From: Natasha Noy <noy@SMI.Stanford.EDU>
Date: Tue, 17 Aug 2004 10:10:15 -0700
Message-Id: <4EA8534E-F070-11D8-88D1-000A958B5C28@smi.stanford.edu>
Cc: public-swbp-wg@w3.org
To: Eric Jain <Eric.Jain@isb-sib.ch>

> Natasha Noy wrote:
>> There is nothing wrong with having classes in the hierarchy be 
>> instances of some metaclasses (in fact, i would argue very strongly 
>> that there are many cases where you would want just that). However, 
>> in your particular example, you want to represent a specific lion in 
>> the San Diego Zoo as a class, and that's a problem. A class of what? 
>> What are instances of this class? etc.
> I think I see what you mean. If we are looking at a lion, we know that 
> we can't be any more specific. Therefore classes should not be used 
> for things that can be pointed to. (But inversely, things that do not 
> exist may still be considered to be things...)

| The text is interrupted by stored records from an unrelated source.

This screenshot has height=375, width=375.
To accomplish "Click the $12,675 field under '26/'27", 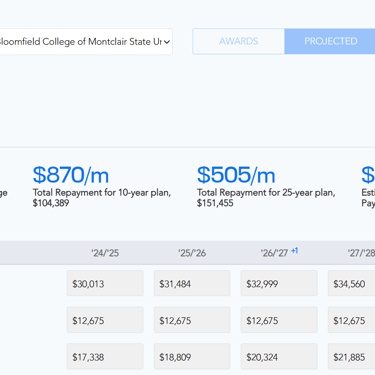I will point(279,320).
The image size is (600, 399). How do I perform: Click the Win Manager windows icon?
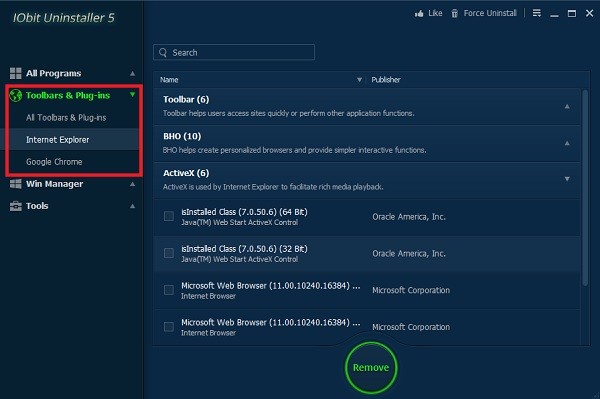16,184
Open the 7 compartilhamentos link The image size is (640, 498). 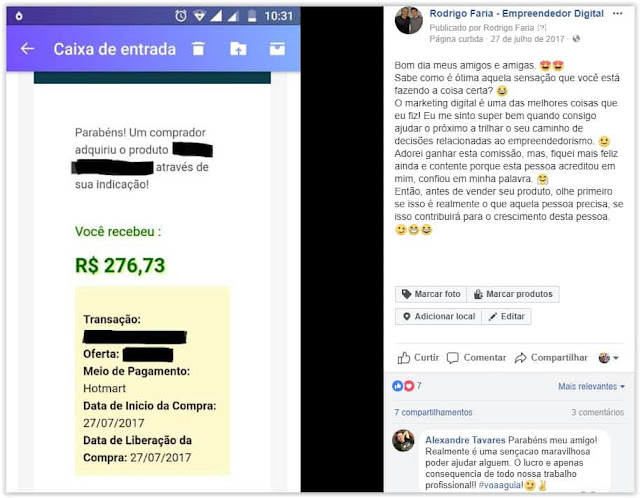[433, 412]
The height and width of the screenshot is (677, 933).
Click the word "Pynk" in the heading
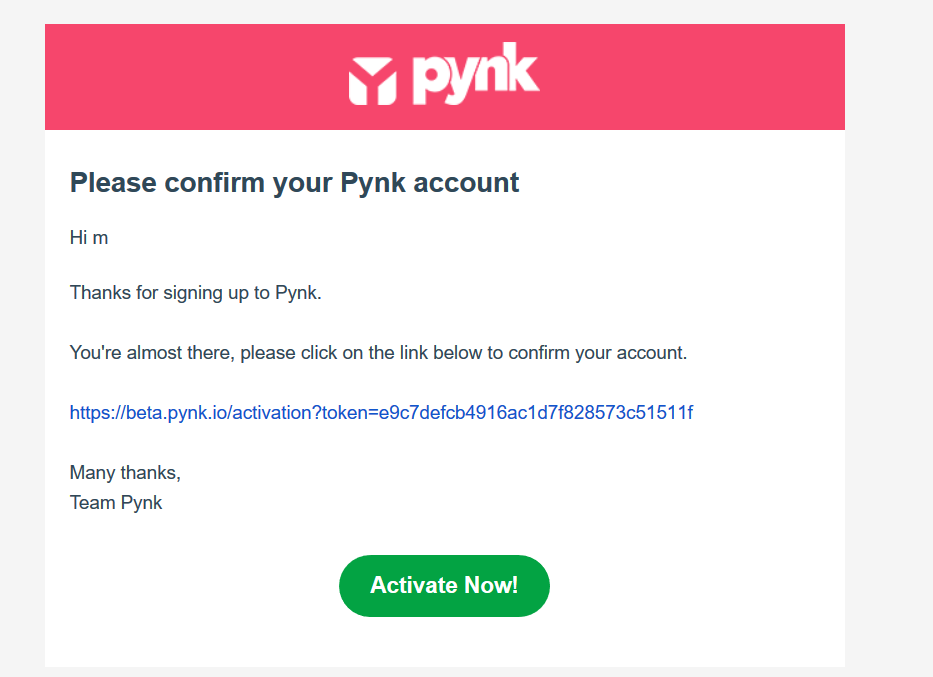[373, 183]
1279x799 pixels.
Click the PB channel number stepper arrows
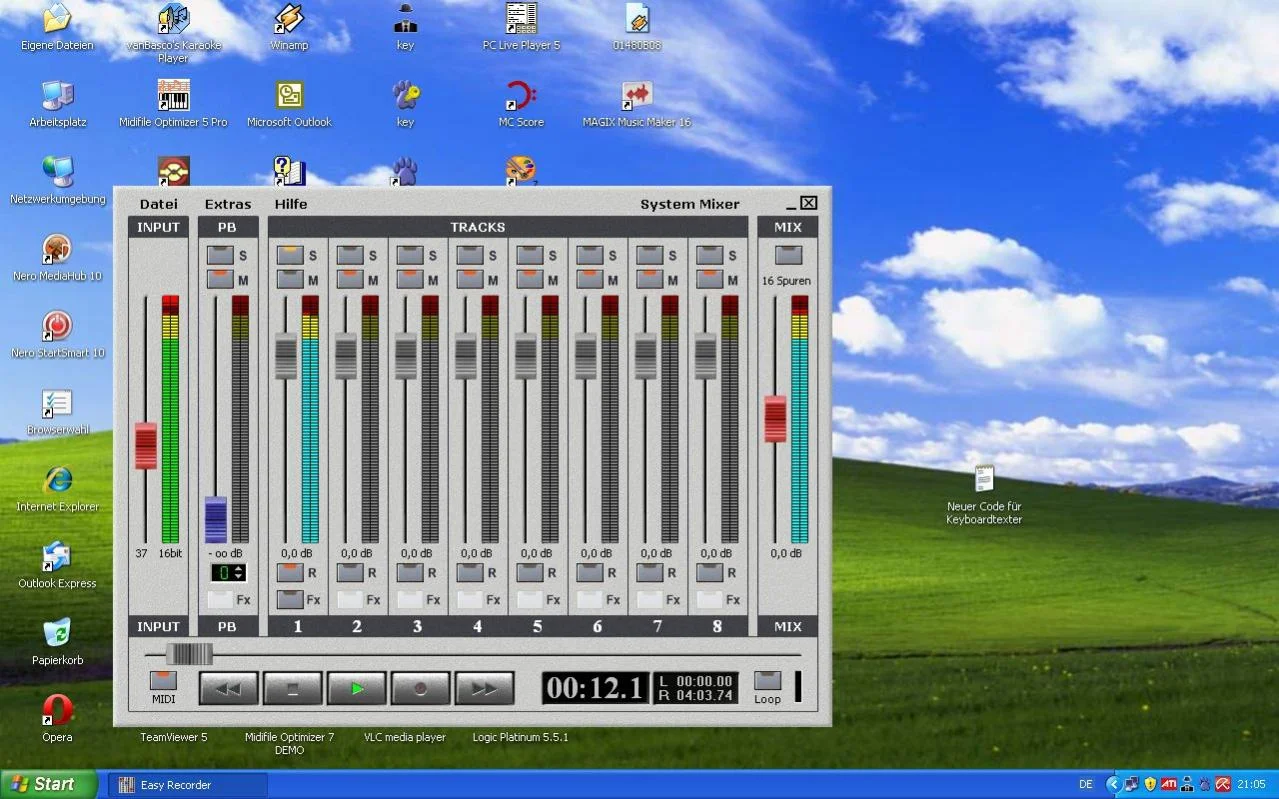(238, 573)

> Incidently, how do you best translate rdf:type and rdfs:subClassOf 
> into natural language without loosing the distinction between the two 
> terms? ("is a" seems to be used for both...)

The explanation that I often found useful is to think of classes as 
sets of their instances (so, the class of Lions is a set of all lions). 
Then subclass-of is a subset relationship  (the set of African lions is 
a subset of a set of all lions). instance-of is set membership: Simba 
is a member of the set of African lions (and lions, of course).